If you’re an agency or consultant, I might set up the first 2-3 from this list above for your top clients, and then figure out how you’d like to include that data in your reporting and your marketing efforts on their behalf. Y’all (agencies and consultants) were the impetus for this feature, and we know some of you have been doing this manually, so we’re hopeful this can significantly smooth that workload.
Lastly: if you need help figuring out which audience(s) to track, don’t hesitate to drop us a line: [email protected]. Amanda, Casey, and I are happy to help point you in some recommended directions.
Can You Walk Me Through the Highlights in a Short Video?
So convenient of you to ask, because I was just about to paste this in here:
Early Excitement for Audience Tracking
Over the last couple weeks, I’ve shared this upcoming feature on Mastodon, LinkedIn, and Twitter, and received some terrific feedback. I want to give a special shoutout here to folks who’ve been cheerleading this very difficult to build and launch feature. Casey Henry, my cofounder, who built this beast of a product solo, deserves all this praise and more. But, also, it’s just a joy to see folks following along in the weird, BELUX, SparkToro journey.
Love to hear that John!
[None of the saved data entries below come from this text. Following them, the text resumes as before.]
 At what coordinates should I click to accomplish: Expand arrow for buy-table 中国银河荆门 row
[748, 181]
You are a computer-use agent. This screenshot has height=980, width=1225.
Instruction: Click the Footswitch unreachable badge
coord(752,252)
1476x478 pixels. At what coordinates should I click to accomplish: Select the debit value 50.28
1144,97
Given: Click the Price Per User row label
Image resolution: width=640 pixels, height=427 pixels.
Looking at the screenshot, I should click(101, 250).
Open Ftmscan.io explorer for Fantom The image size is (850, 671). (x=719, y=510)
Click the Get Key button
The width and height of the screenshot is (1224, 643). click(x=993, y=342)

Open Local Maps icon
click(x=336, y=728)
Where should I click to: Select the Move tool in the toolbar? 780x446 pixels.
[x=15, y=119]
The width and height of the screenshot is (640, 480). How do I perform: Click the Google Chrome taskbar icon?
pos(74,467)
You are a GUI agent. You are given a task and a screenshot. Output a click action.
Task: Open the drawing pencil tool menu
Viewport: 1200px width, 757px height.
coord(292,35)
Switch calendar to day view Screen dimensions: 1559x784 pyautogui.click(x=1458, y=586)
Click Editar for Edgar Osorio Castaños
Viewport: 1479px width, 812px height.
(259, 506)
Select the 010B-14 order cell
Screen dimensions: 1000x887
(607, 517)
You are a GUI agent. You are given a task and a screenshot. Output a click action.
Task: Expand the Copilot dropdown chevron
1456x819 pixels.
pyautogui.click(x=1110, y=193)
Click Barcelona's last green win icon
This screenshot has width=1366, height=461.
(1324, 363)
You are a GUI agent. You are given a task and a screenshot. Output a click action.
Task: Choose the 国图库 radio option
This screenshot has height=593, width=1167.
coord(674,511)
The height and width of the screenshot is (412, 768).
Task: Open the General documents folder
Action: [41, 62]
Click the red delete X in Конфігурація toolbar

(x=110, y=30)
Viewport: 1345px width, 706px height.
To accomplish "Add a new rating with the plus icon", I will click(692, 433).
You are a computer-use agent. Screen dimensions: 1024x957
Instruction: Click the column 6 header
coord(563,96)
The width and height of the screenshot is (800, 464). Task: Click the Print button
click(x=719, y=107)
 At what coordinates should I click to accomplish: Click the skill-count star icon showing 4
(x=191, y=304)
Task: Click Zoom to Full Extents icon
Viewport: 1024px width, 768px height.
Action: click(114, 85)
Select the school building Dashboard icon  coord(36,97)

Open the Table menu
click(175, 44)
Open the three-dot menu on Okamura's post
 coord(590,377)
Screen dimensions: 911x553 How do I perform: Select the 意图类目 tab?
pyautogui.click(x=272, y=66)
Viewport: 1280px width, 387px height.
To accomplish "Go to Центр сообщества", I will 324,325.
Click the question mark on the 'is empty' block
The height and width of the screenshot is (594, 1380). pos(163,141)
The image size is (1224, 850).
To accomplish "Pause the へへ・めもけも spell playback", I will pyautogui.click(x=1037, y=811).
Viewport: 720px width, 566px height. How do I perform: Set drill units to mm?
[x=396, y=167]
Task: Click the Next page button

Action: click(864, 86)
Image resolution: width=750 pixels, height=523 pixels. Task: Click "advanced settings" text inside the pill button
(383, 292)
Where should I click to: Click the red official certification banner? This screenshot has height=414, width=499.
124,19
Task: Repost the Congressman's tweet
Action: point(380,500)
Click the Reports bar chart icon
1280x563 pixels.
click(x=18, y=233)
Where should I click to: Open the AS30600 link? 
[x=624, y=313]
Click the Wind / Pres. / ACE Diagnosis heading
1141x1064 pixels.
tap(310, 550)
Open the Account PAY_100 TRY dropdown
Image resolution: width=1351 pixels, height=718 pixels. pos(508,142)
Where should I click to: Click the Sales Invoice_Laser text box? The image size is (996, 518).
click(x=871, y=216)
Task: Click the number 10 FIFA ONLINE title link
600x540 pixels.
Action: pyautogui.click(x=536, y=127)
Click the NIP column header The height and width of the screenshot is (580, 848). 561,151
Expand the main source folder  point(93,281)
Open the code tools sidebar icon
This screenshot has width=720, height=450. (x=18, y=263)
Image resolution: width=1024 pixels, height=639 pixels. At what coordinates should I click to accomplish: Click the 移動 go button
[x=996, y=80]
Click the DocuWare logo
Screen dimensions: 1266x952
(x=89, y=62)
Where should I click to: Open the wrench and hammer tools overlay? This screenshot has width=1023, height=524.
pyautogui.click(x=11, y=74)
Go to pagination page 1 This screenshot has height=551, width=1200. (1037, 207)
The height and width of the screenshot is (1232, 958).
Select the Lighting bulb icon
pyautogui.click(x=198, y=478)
And love to see all the other sweet comments on these posts.
Absolutely, Howard. The better we know our audiences needs and changing behaviors, the better we can do marketing they’ll find interesting and valuable (instead of intrusively annoying).
Now that it’s live, and especially after your first few weeks of data come in, we’d love to know what you think. This feature was almost a year in concept and development, but now that it’s launched, I think it will quickly become one of the core elements of SparkToro. Look forward to hearing your experiences and (hopefully) a lot of success stories.